The name of the site. For most sites this is fixed per site, but some site parsers (eg the XenForo parser, which supports any site running that forum software) this may be a domain name instead.

  • fetchLink(href) -> String

Given a user visible listing URL, returns the URL that should be fetched to feed to parseScan. For most sites this is a no-op, but for some like Wattpad, this changes the HTML listing URL into a JSON listing URL.

  • parseScan(scanLink, responseBody) -> Scan

scanLink is the URL of a fanfic listing, responseBody is the content of that listing (usually, but not always, HTML).

Returns a Scan object fully filled in, with a list of fics to iterate over, and the URL of the nextPage. If there are no further pages then nextPage will be undefined.

  • normalizeLink (href[, base]) -> String

Normalizes a link related to this site, possibly resolving it on to base if one is provided. By default this forces https and strips trailing /s.

  • normalizeFicLink (href[, base]) -> String

Normalizes a link to a specific fic. By default this is just normalizeLink.

  • normalizeAuthorLink (href[, base]) -> String

Normalizes a link to a specific author. By default this is just normalizeLink.

  • ficLinkFromId (siteId, base) -> String

Generates a link to a fic from the site specific id of that fic.

  • newFic ([obj]) -> Fic

Creates an instance of a new fic, possibly of a site specific Fic subclass, initialized with obj if one is provided. Ordinarily this is called via scan.addFic.

  • num (str) -> Number

Converts a string into a number in a site specific manner. By default this strips commas and then passes it to Number().

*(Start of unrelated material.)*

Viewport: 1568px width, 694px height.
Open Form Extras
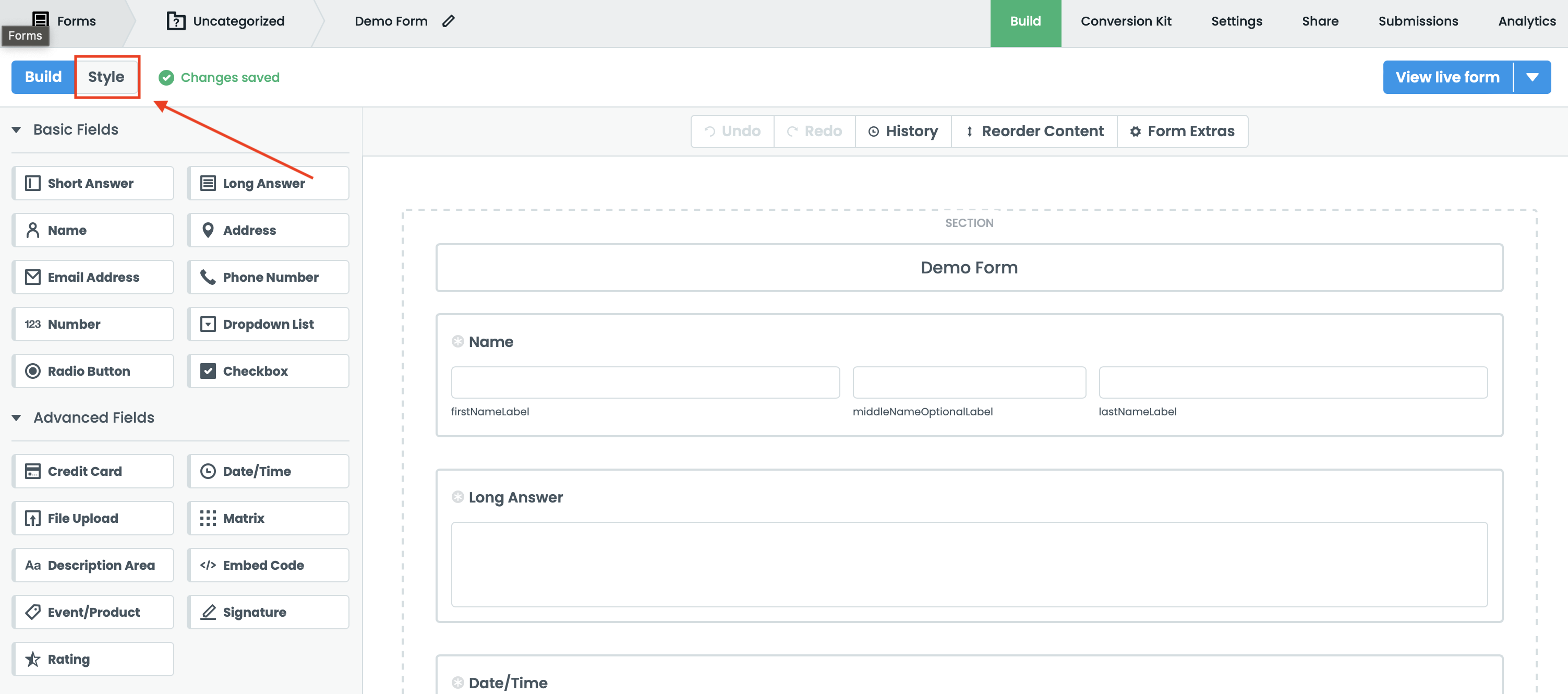point(1182,131)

const { Scan } = require('@fanfic/parser')

construction

Scan objects are ordinarily constructed and returned by a Site's parseScan method.

properties and methods

  • site - Site

An instance of the site class that was used to construct these scan results.

  • fics - Array

The array of fics parsed from this scan.

  • nextPage - String

The URL of the next page of this scan, parsed during the current scan.

  • constructor (site, nextPage)

Initializes the object's properties. site is an object of the Site class.

  • addFic ([obj]) -> Fic

Constructs either an empty Fic object or one initialized from obj if obj was passed in. Uses this.site's newFic method to construct the fic object, such that it can be a site-specific subclass. The resulting Fic object is pushed on to this.fics and then returned.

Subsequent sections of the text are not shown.